I remember many years ago, having the TV on and mindlessly flicking through the five channels on offer in the UK, probably on a Saturday afternoon, lazing around and/or trying to cure a hangover when I stumbled upon a re-run of a short programme where the presenter took to the streets and invited random passersby to come and taste different wines or ice cream (or any other edible products) from different brands of varying perceived qualities. Being mischievous, I guess ultimately to be entertaining to a wider audience, the presenter would either swap or give out the exact same wine in different packaging to the unsuspecting participants and ask them to give a rating on each. As expected (or not), most people rated the wine generally perceived to be the most expensive the highest and so on and so forth. It was quite a devious stitch-up, of course, and when the presenter revealed that what they had just tasted were exactly the same, these poor, miserable sods were either in disbelief or dead embarrassed (or both) – all the while I was chuckling at their stupidity of not being discerned enough to be able to tell the difference and their pretentiousness for wanting to appear to have better taste that they actually did, with a good dose of ridicule and judgment on my part, which in my mind they obviously deserved.

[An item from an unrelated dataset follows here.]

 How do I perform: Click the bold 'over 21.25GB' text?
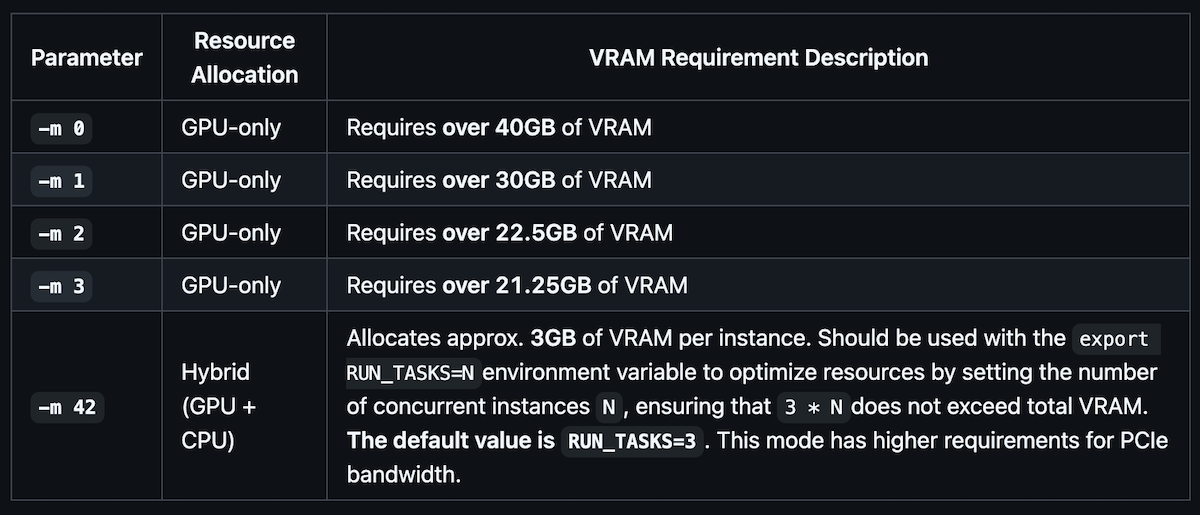pos(516,285)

Little did I know the joke was on me (and other viewers who adopted the same view); a number of researches in the recent few years (e.g. Rethinking Stress: The Role of Mindsets in Determining the Stress Response) have proved that perception alone actually changes our body’s response to external sensory stimuli, and in the case of that TV progeamme, perception changes the taste that we experience.
Take this study for example, titled “The Role of Auditory Cues in Modulating the Perceived Crispness and Staleness of Potato Chips“, which published the results of this experiment where research subjects were invited to taste Pringles crisps (the blandest crisp/cake/chip imaginable) and spit out to give a rating on how crisp/fresh they were. The twist here was that the participants wore a headset to which their own crunching sound was fed from a nearby microphone. Whilst all the crisps were of exactly the same freshness/crispness (as consistent as quality-control of the then-owner, Procter and Gamble could have them), the volume and pitch of the crunch were carefully controlled and varied from one participant to another. They were then asked if all the crisps were the same; nearly all of them reported that they were different in their freshness. The research conclusion was that the Pringles with the loudest or highest pitched crunches were perceived to be fifteen percent fresher than those with the softest crunches.
And here’s a non-lab-based example, instead of sound, of colour affecting taste. Apparently in 2011, the Coca-Cola Company (or CCC) released in the US special edition white-coloured Coke cans to raise funds for endangered polar bears. Soon after the release the cans were recalled, however, when consumers complained that the CCC had also changed its formula. The CCC later claimed they did no such thing.
Being a little carried away, I managed to dig up this anecdotal evidence in someone’s blog, mainly about racism but I thought the following was pertinent to this whole perception thing:
“I once had a voice-over job offer rescinded because when the director saw me in person, she suddenly claimed my speech had a Chinese accent — despite having heard my tape and claiming my American voice was exactly what she needed only a few minutes earlier.”
This was from an ethnically Chinese, American traveller.
I know this is a lot to read/digest on a Friday but take this away if nothing else; if you happen to be serving a wine of a universally accepted inferior quality to your guests tonight, pour the content into a fancy looking carafe, preferably with lots of bends and curves, which would add a perception of exquisiteness. The wine will actually taste better as long as the guests don’t see the cheap bottle from which the wine was poured. But if you’re serving a decent enough wine, leave the wine in the bottle and make sure your guests see it.
Have a good Friday – believe/perceive that it is a good one, it will be.